- doğum günü partisi - 0 | 4

247 35 35
                                    

Alya ve Nino ile beraber bu akşam Okuldan birinin, Alessia'nın verdiği partiye gidecektik. Sevgilisinin doğum gününe özel parti vermek istemiş.

Bana söylenen öyleydi. O da bizim gruptan olsa gerek ama o da büyük ihtimalle diğer gruptaydı.

Ardından onun partisine gitmek için Nino ile giderken Alya'yıda aldık ve onun evine doğru yola koyulduk. Ve bir süre sonra oraya vardık.

İçerisinde biraz sinir bozucu kokulular vardı. Ağır parfümler, ben ağır parfümlerden hoşlanmazdım ama yinede parfümleri çok severdim.

Ardından içeriye girdik ve ceketlerimizi astık. Bu Alessia denen kızı şahsen merak etmiştim. Alya ve Nino içeçek bir şeyler almaya gitti ve o sırada orada Luka'nın da olduğunu gördüm çünkü bana seslendi.

"Hey, dün ki maçı kazanabildin mi?"  o bunu dedikten sonra ona şaka yapmaya karar verdim.

"Hayır, maalesef." dedim ve dediğim gibi şaşırdı.

"Şaka yapıyorum, tabii ki de kazandım. Senin sayende. Hile kullandığını söylemen iyi oldu."

"Hile kullanacağını biliyordum ama hey!Kazanmışsın. Tebrik ederim, şimdi gidip diğerlerini bulmalıyım. Sen tek mi geldin?"

"Hayır, Alya ile Nino içecek bir şeyler almaya gittiler, şimdi onların yanına giderim bende. Bu arada tekrardan teşekkür ederim." dedim ve rica edip yanımdan ayrıldı. Bende oradan ayrıldım.

Alya ve Nino anlaşılan hala seçememişlerdi. Onların yanına giderken birisiyle çarpıştım. Elinde meyve suyu olduğu için az kalsın ikimizede geliyordu ki o elini havaya kaldırmıştı hızlıca.

Baktığımda Adrien'dı. O da mı buradaydı? Tanrım şaka yapıyor olmalısın diye düşündüm içimden. Ardından o da bana baktı ve şaşırdı.

Sonrasında bir anda birisi yanımıza geldi.

"Tatlım! Hızlı olmalıyız! Birazdan pasta kesme zamanı gelecek. Dilek tutmak istemez miydin?"

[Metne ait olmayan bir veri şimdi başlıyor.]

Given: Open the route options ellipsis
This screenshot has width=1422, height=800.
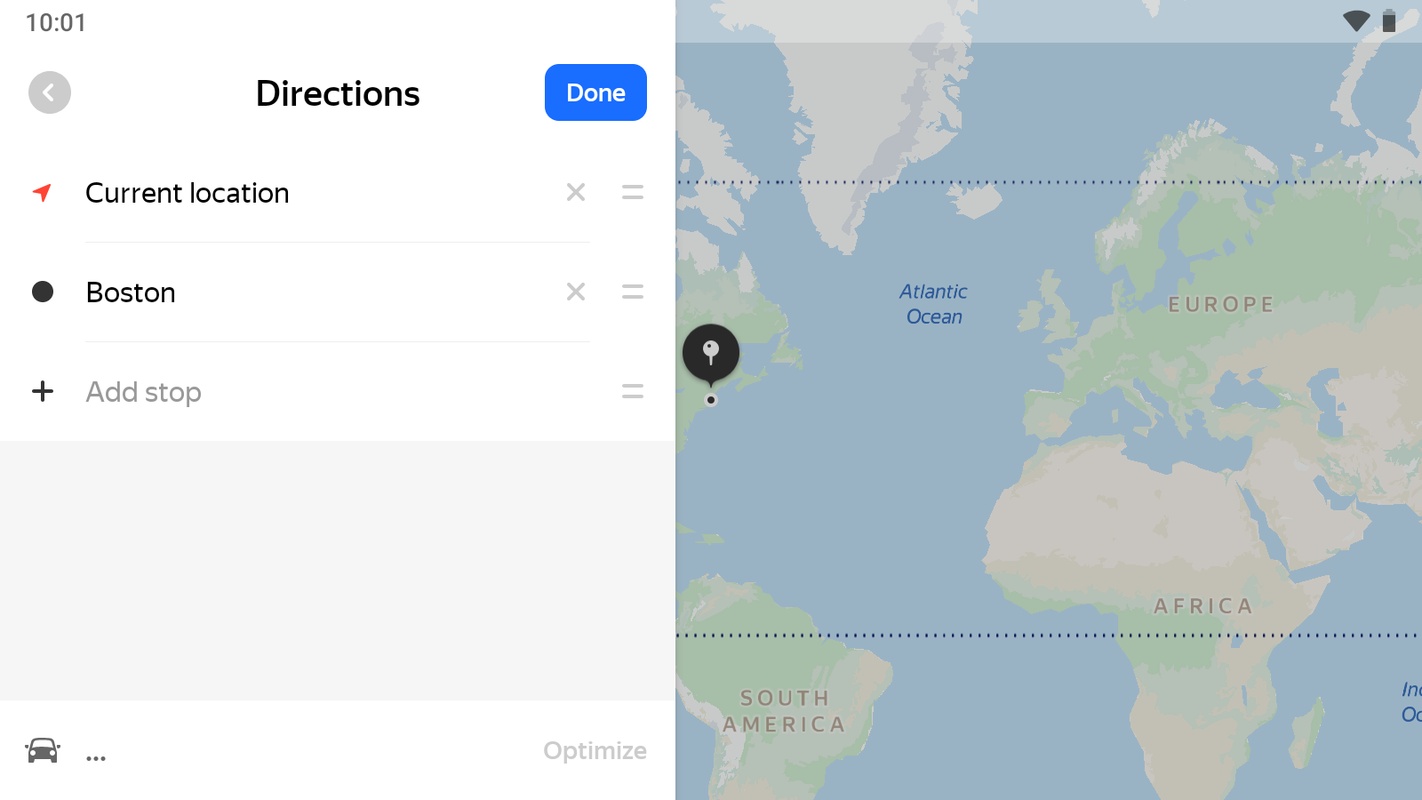Looking at the screenshot, I should 96,756.
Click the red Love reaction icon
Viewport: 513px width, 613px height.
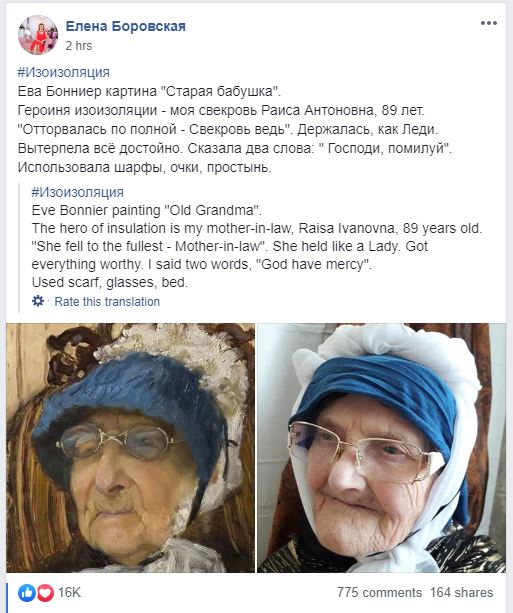point(45,593)
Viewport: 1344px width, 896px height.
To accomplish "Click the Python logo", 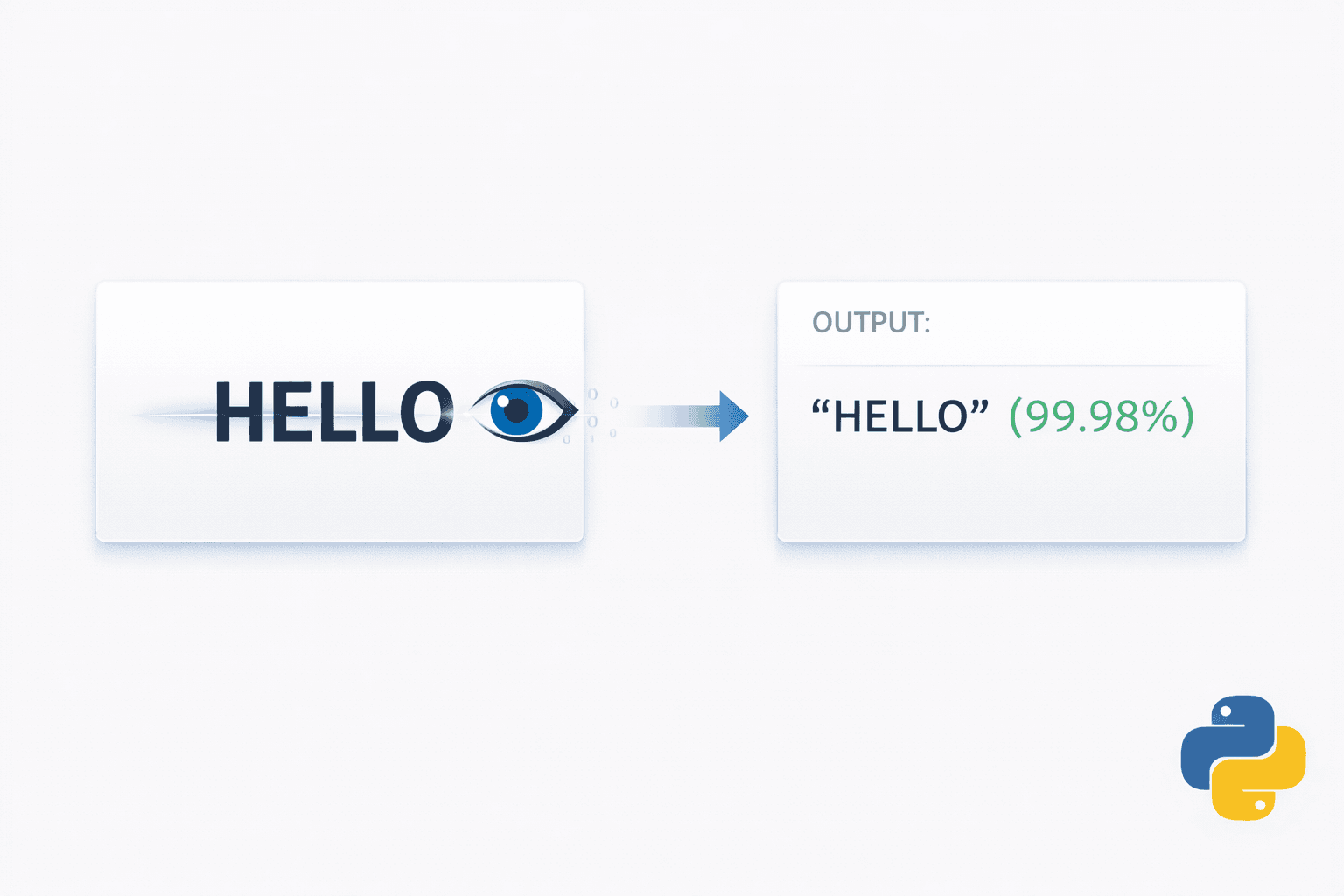I will [x=1242, y=757].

O kişi dedikleri herhalde Alessia olmalıydı. Yani partinin sahibi oydu ve Adrien'da doğum günü çocuğuydu böylece o ikisi sevgiliydi. Çözmüştüm.

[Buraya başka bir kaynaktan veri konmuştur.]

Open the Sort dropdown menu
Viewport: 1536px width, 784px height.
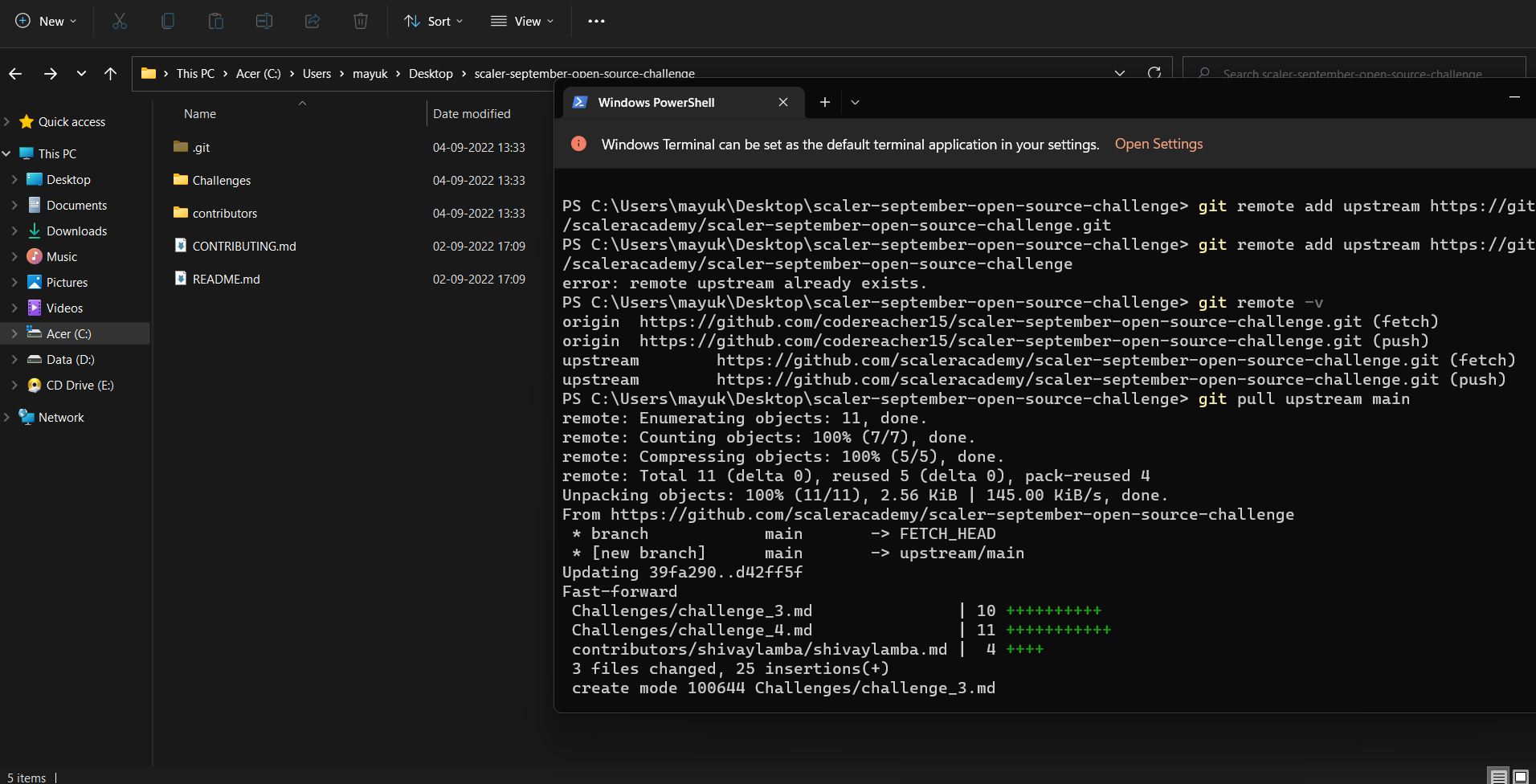point(433,21)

"Ah, seni göremedim. Sende eğer partiyi kaçırmak istemiyorsan soldan ikinci odaya gel." dedi ve onu alıp oradan gitti. Zaten sonrasında Alya ve Nino geldi. Onlarla beraber dediği yere doğru gittik.

Doğum günü pastasını kestiler ve şarkı söylediler. Ardından bir anda arka odalardan birisinden bir ses duydum.

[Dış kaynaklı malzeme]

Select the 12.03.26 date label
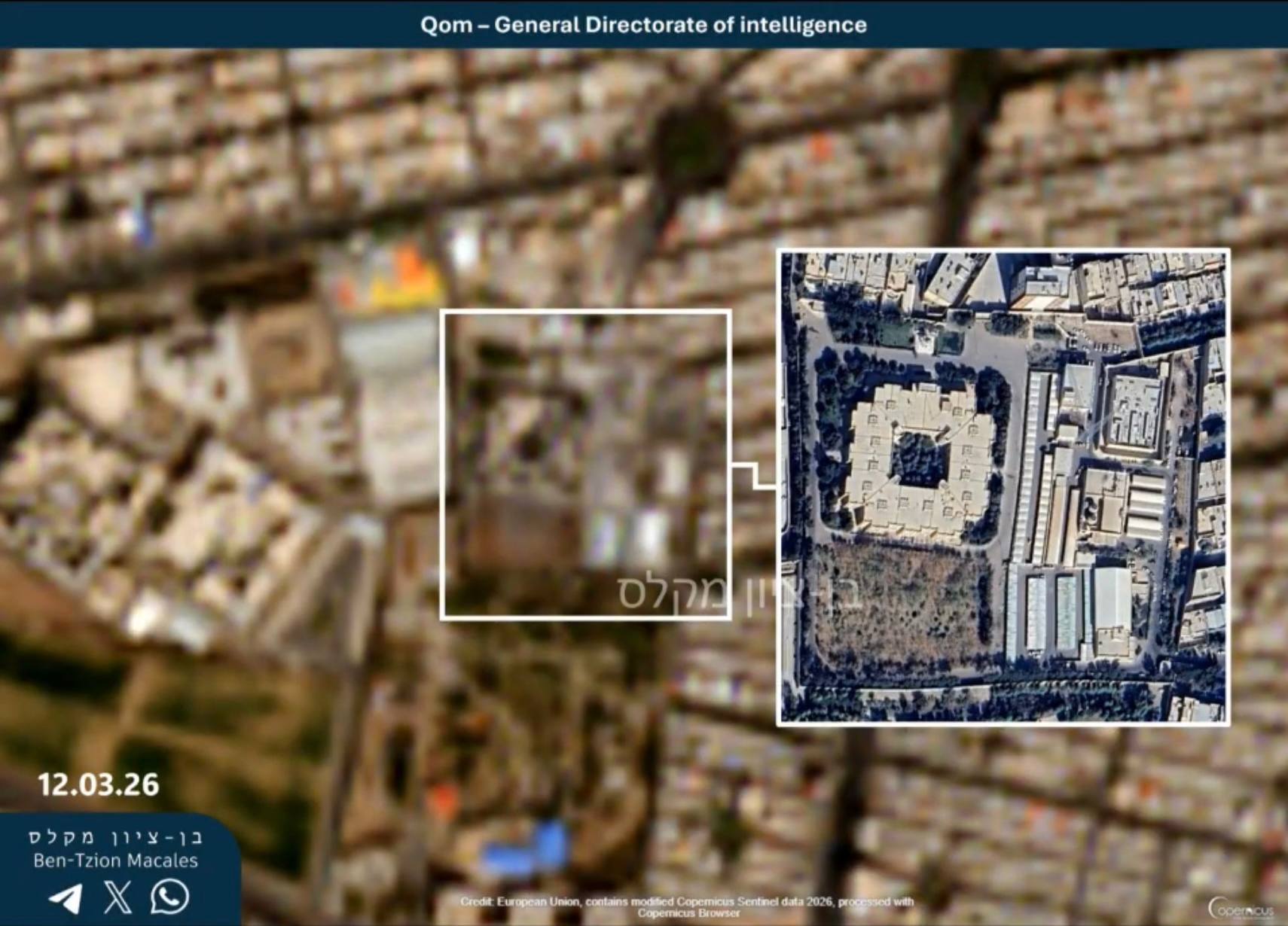The width and height of the screenshot is (1288, 926). [99, 784]
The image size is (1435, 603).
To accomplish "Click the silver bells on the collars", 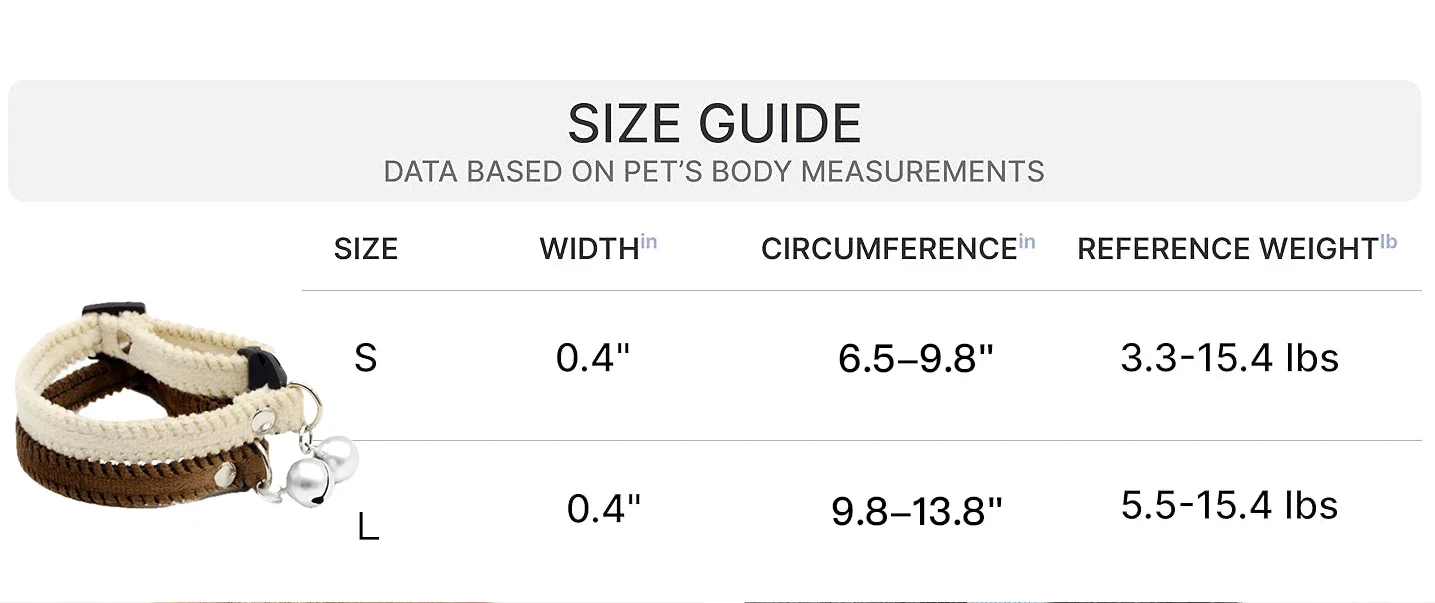I will (318, 467).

Hemen oraya doğru döndüm ve onlar hediyeleşmeye başlarken ben bir anda hızlıca oradan ayrıldım. Annem ve babam polistiler. O yüzden bende olmak istediğimden dolayı bunlara meraklıydım.

O odanın kapısından gizlice baktığımda ise hiç ama hiç karşılaşmayı umduğum bir görüntü ile karşı karşıya kalmıştım. İki kişi birbiriyle öpüşüyordu ve bu gerçekten benim midemi fazlasıyla bulandırmıştı.

Arkama döndüğümde bir anda beklemediğim için küçük bir korku yaşadım. Ardınan ona kızdım.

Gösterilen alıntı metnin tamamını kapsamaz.